To provide additional monetary stimulus, the Federal Reserve launched “Operation Twist” – using maturing short-term treasuries ($400 billion) on its balance sheet to purchase longer-term treasuries through June 2012. Its intent is to thereby push down interest rates on everything from mortgages to business loans, giving consumers and companies an additional incentive to borrow and spend money.
In response to European debt crisis, six central banks, including the Federal Reserve, recently announced a coordinated effort to provide access to U.S. dollars for commercial banks through temporary U.S. dollar liquidity swap arrangements.
Negatively impacted by rising market volatility, investors became more risk averse, with risk spreads for non-treasury assets widening significantly during the third quarter. Spreads of AAA CMBS over swaps have increased by over 200 bps since mid-August, prompting investment banks to withdraw several large new issuances, at least temporarily, according to Commercial Mortgage Alert.
Commercial real estate fundamentals have generally continued their recovery path, although leasing activity slowed moderately during the third quarter of 2011.
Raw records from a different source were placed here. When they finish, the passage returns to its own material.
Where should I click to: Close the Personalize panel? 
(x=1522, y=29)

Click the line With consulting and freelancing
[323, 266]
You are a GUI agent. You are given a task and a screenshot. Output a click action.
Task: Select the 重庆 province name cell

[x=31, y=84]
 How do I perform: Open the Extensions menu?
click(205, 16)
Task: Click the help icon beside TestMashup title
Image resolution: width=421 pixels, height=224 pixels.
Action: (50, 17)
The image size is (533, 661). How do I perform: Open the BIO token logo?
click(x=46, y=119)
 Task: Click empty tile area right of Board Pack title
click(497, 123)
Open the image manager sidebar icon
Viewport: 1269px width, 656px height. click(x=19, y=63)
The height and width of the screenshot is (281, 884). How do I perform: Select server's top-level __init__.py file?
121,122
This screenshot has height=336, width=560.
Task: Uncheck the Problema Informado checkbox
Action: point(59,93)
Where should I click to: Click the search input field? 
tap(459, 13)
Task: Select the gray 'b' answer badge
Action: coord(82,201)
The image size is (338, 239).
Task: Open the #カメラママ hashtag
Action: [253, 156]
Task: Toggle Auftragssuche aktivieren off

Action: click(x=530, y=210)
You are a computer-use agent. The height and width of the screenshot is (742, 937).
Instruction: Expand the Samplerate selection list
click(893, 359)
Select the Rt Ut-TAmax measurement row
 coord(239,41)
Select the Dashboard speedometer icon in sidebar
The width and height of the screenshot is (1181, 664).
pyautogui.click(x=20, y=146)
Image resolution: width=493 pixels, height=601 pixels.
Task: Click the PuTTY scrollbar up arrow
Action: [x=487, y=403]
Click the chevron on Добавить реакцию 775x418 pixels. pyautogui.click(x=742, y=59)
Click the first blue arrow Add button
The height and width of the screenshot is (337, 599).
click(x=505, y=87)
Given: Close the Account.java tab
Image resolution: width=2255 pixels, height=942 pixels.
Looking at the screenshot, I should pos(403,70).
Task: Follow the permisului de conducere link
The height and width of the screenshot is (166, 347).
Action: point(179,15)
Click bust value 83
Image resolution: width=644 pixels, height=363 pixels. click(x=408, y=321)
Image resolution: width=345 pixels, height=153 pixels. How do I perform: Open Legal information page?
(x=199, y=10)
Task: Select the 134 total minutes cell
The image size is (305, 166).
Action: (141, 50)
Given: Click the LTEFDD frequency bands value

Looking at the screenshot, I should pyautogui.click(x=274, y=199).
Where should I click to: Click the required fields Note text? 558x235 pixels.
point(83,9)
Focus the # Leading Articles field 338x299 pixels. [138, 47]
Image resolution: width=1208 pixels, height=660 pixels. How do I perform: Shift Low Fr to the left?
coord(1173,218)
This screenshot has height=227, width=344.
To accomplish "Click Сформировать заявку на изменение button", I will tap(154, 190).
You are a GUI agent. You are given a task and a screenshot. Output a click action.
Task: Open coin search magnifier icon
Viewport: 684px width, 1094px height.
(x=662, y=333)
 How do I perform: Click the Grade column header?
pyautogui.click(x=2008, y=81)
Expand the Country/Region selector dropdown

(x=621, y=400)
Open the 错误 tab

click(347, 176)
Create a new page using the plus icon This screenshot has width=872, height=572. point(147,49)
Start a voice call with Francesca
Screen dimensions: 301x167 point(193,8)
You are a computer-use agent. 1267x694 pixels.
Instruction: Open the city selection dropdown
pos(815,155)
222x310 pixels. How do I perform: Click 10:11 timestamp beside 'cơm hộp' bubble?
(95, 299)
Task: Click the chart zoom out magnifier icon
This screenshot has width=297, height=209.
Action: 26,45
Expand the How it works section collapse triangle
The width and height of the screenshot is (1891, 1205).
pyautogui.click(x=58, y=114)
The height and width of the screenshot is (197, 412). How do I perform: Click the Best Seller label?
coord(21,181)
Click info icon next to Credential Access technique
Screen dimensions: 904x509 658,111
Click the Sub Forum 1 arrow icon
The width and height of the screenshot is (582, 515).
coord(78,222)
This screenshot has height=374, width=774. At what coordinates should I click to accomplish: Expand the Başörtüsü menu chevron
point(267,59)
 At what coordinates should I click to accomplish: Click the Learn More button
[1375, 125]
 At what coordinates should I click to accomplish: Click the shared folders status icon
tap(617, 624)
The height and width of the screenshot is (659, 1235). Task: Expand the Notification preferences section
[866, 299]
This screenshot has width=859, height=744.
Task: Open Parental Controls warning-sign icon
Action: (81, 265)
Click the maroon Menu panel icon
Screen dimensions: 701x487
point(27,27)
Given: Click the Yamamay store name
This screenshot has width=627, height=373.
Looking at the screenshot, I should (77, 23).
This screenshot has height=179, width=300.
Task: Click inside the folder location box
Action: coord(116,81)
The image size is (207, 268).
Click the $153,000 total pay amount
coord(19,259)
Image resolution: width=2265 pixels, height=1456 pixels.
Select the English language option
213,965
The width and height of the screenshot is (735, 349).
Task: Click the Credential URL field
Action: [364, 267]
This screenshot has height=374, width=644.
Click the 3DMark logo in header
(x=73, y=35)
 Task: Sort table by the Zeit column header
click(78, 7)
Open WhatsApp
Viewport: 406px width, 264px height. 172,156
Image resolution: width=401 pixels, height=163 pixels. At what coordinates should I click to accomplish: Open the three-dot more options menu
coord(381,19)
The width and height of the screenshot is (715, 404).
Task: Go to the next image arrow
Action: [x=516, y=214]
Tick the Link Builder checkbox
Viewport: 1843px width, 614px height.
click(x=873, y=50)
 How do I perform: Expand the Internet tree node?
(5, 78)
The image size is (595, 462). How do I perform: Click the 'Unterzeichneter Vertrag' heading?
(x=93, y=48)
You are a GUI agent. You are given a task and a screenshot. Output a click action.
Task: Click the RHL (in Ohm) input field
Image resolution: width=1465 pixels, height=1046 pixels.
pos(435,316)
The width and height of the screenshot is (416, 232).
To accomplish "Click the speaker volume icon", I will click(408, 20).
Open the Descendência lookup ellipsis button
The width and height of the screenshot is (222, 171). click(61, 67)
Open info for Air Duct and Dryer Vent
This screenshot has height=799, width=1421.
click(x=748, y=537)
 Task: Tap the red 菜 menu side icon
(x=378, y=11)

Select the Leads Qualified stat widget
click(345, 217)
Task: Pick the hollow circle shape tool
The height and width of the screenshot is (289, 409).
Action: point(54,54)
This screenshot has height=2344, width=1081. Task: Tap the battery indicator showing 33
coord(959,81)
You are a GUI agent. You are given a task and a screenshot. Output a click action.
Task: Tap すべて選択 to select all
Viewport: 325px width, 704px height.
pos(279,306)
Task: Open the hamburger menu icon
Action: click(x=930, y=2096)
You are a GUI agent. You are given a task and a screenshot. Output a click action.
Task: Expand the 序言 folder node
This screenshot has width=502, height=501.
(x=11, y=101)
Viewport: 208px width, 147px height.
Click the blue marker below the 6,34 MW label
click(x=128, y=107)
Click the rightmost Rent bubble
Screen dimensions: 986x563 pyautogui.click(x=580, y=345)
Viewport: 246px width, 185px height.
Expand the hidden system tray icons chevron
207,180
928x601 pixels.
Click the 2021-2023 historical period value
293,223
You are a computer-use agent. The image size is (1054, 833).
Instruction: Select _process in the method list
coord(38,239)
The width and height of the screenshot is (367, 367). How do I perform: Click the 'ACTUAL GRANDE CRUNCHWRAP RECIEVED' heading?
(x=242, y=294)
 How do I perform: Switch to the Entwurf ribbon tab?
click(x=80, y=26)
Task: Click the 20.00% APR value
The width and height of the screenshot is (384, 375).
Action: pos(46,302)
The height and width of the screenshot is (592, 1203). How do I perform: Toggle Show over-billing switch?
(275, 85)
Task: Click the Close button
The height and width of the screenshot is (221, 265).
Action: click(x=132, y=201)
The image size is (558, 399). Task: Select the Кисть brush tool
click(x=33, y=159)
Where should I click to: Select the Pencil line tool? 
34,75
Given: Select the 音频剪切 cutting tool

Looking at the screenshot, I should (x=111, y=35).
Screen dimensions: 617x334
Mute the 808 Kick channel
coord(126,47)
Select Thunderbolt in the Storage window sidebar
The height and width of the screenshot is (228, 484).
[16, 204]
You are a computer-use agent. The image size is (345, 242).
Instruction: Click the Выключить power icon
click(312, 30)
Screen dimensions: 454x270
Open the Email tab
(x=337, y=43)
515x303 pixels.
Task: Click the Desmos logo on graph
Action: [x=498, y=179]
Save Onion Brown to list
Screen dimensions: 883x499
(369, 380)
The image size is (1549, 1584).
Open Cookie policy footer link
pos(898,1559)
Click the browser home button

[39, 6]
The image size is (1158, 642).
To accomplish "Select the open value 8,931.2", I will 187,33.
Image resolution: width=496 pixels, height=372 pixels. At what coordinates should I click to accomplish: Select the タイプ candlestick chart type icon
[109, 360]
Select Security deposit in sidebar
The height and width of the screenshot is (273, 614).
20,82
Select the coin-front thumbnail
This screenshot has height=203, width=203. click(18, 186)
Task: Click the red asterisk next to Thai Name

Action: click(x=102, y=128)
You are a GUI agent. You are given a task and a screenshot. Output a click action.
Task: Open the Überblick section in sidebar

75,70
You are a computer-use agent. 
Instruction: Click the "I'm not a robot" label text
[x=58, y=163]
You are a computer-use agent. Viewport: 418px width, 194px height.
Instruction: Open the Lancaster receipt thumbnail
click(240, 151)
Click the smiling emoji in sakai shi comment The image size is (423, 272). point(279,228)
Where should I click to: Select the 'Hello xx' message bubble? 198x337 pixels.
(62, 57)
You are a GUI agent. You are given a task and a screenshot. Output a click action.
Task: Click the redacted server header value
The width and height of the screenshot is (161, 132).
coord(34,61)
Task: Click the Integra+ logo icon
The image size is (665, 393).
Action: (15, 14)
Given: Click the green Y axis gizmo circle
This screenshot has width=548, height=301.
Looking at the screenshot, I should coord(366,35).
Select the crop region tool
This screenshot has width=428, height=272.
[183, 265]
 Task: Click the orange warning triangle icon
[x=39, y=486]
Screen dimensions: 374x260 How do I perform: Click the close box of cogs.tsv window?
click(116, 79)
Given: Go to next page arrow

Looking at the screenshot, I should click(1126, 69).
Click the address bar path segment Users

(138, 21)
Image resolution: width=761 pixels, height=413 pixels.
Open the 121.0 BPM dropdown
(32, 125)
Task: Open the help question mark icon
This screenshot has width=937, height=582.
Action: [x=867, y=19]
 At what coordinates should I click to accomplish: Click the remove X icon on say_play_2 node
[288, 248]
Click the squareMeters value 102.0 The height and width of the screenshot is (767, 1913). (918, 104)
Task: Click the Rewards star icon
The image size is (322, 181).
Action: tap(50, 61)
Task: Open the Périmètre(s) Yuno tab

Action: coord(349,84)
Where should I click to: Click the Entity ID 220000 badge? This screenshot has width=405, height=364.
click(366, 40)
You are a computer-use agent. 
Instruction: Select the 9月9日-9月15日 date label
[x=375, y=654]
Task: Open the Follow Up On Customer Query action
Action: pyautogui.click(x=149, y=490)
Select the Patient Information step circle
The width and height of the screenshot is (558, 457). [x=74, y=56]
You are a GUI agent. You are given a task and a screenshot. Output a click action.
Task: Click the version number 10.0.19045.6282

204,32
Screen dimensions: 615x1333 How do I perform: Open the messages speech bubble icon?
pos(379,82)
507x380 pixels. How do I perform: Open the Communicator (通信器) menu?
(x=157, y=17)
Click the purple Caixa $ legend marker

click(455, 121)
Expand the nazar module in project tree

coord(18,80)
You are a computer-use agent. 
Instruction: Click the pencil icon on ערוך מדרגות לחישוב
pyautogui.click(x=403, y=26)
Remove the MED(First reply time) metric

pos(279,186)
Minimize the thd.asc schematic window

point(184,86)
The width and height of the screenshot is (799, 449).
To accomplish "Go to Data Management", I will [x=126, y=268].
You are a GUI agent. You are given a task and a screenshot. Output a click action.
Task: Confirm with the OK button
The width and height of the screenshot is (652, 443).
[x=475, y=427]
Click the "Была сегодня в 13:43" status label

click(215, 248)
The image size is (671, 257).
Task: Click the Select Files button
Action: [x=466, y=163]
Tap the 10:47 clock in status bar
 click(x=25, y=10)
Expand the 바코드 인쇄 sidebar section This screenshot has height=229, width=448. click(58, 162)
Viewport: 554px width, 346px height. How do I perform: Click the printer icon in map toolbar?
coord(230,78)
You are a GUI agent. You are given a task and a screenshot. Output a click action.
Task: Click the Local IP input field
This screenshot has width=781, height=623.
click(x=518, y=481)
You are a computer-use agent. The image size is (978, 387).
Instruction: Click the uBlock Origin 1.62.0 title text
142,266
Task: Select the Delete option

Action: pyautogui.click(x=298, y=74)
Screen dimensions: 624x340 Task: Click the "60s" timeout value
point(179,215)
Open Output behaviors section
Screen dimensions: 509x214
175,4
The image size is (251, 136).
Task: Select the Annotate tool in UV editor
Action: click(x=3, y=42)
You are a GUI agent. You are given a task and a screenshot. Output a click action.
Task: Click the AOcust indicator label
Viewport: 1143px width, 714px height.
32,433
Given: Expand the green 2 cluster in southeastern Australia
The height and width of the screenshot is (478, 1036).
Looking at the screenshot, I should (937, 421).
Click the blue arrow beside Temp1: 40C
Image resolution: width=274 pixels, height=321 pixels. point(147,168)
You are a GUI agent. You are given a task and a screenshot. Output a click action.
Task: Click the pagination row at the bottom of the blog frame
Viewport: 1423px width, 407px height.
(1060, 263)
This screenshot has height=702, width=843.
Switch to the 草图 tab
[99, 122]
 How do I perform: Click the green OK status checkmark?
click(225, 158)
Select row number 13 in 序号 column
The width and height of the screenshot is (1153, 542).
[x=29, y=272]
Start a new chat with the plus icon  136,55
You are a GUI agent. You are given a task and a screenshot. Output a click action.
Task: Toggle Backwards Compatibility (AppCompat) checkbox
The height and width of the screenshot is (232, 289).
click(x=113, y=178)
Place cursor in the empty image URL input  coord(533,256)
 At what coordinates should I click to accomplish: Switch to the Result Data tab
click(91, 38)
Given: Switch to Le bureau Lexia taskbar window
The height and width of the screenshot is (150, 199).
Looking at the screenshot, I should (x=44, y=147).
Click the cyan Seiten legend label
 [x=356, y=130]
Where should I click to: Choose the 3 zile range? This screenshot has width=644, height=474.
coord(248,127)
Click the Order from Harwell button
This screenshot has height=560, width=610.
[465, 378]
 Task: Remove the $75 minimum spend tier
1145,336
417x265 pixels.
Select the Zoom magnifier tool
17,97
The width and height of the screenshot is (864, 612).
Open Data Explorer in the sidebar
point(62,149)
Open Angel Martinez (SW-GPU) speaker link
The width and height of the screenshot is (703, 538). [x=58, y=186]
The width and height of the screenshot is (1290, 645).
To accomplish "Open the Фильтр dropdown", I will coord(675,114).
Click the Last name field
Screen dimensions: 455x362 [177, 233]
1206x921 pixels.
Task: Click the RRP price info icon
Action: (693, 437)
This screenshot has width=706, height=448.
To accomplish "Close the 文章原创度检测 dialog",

National transaction volume across the five major property sectors totaled $45.4 billion in the third quarter of 2011, 15.3 percent lower than the second quarter but still 38.0 percent higher than the same period one year prior, according to Real Capital Analytics. The firm also reported the average transaction cap rate for all properties over $5.0 million remained unchanged at 7.1 percent during the third quarter of 2011, 10 basis points lower than the same period one year ago.
Looking forward, we think that U.S. economic fundamentals are improving although we are still vulnerable to exogenous shocks from overseas. GDP growth in the fourth quarter could accelerate to 2.5 percent, creating a healthy momentum into 2012.
David Lynn is a managing director, generalist portfolio manager and head of investment strategy for Clarion Partners in New York.